══ Document passage ══

Fig. 4: HSPCs with high frequency knock-in maintain edited alleles following engraftment in vivo.

a Distribution frequency of WT (gray), INDEL (blue), and KI (green) alleles in CB CD34⁺ HSPCs prior to transplantation in NBSGW mice. Cells were targeted at CCR5 with an AAV6 MOI of 625 for each linker antibody construct and treated with 0.5 µM AZD7648 (n = 2 independent biologic donors; data also shown in Fig. 2f). b Percent of KI alleles integrated with 10-1074 (blue) or Ibalizumab (purple) within the 10-1074+Ibalizumab targeted cells treated with 0.5 µM AZD7648 and shown in panel a (n = 2). c Percent human cell chimerism in the bone marrow 12 weeks post-transplantation with cells shown in panel a (treated with 0.5 µM AZD7648 and targeted as indicated). Two-tailed Mann–Whitney test (**P = 0.0040, n = 4 mice for mock and n = 8 mice for 10-1074+Ibalizumab). d Percent of human cells in the bone marrow that are CD19⁺ (B cell lineage), CD33⁺ (myeloid cell lineage), or within other lineages in mice engrafted with mock (black) or gene edited (red) HSPCs (n are the same as in c). e Percent of human alleles with knock-in from the bulk bone marrow or in positively selected bone marrow CD19⁺ cells. Knock-in frequency was measured by ddPCR. Lines connect measurements from the same mice (n are the same as in c). Two-tailed Mann–Whitney test (ns, not significant, P = 0.7178). f Percent of human alleles from the bone marrow with an INDEL at CCR5 (n are the same as in c). This analysis only includes alleles without KI. All bars represent mean and all error bars represent SD. Integration frequencies were measured by ddPCR, INDEL and wild-type frequencies were measured by ICE analysis. Source data are provided as a Source Data file.

═══
══ The data ══

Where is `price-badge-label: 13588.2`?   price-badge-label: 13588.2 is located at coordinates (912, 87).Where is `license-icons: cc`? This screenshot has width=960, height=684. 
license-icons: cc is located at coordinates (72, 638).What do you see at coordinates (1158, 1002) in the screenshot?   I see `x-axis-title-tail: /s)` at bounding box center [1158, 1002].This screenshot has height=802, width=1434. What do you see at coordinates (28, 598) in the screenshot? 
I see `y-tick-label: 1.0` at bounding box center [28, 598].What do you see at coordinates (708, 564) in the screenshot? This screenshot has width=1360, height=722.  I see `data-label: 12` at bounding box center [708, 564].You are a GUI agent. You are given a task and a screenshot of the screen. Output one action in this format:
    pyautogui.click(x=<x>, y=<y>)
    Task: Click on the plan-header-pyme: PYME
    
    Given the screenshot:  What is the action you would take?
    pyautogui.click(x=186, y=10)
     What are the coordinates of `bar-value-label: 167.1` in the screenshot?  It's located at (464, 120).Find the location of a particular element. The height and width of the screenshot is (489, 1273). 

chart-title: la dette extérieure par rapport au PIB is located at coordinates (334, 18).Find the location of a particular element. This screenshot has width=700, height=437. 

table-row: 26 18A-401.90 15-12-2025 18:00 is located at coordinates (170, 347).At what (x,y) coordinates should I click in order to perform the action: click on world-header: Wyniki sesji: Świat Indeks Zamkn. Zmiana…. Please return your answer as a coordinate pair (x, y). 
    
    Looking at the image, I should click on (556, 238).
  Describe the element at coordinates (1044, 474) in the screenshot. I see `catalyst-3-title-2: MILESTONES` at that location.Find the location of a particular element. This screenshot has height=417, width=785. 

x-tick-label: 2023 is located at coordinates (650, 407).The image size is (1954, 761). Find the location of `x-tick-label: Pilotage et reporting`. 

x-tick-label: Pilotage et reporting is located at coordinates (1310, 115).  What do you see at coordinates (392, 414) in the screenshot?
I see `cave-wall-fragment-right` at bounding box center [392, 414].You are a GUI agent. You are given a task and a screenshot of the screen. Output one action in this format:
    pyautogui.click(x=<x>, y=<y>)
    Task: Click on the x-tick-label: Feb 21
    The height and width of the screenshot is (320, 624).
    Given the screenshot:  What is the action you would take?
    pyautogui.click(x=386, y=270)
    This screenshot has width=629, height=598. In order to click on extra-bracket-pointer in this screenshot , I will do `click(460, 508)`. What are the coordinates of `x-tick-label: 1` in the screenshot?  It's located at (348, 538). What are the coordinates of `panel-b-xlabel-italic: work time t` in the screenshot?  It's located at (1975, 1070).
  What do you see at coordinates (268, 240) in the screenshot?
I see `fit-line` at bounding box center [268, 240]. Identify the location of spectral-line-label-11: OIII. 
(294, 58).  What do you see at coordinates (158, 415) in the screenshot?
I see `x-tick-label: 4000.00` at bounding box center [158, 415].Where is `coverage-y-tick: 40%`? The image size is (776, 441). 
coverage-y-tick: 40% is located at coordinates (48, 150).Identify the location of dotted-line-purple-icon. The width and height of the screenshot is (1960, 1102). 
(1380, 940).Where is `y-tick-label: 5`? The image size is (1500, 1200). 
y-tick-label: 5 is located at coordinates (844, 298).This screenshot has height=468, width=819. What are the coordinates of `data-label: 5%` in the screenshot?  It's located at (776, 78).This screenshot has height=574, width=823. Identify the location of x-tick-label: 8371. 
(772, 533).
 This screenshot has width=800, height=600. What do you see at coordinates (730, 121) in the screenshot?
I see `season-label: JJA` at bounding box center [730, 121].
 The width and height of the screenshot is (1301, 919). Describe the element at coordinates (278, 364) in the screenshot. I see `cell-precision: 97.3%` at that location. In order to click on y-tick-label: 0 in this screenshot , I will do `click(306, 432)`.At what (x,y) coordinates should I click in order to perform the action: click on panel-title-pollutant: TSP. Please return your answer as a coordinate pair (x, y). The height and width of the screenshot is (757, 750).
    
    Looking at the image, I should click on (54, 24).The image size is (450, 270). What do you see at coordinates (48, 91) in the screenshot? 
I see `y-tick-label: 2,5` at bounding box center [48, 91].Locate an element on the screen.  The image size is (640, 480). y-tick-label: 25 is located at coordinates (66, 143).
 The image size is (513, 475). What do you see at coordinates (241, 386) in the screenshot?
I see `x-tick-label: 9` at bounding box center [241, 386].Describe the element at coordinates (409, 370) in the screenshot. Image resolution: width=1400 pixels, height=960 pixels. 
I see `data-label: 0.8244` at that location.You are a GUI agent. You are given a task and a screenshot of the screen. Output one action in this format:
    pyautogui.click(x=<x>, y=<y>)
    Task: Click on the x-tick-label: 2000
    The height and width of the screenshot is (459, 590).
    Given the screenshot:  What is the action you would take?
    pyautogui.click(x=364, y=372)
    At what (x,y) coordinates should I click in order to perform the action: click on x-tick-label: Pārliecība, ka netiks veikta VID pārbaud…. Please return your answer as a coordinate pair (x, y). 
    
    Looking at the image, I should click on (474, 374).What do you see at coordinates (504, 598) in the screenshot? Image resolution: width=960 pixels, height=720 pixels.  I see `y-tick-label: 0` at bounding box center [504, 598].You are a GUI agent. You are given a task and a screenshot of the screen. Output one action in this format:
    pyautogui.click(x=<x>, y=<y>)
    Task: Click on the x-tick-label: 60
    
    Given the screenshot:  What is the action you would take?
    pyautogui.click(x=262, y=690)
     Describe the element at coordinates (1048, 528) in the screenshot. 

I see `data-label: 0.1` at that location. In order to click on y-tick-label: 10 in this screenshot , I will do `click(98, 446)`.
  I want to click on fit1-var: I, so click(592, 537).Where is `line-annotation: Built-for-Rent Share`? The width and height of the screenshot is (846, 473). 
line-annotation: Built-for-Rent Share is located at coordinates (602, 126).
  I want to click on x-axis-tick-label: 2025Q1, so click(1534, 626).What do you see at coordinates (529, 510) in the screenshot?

═══

Work task >>
Answer from the Fig. 4 legend:
1. How many mice received mock cells in panel c?
2. Which marker is used for the myeloid cell lineage in panel d?
3. What analysis measured the INDEL and wild-type frequencies?

Answer for this exercise >>
1. 4 mice
2. CD33⁺
3. ICE analysis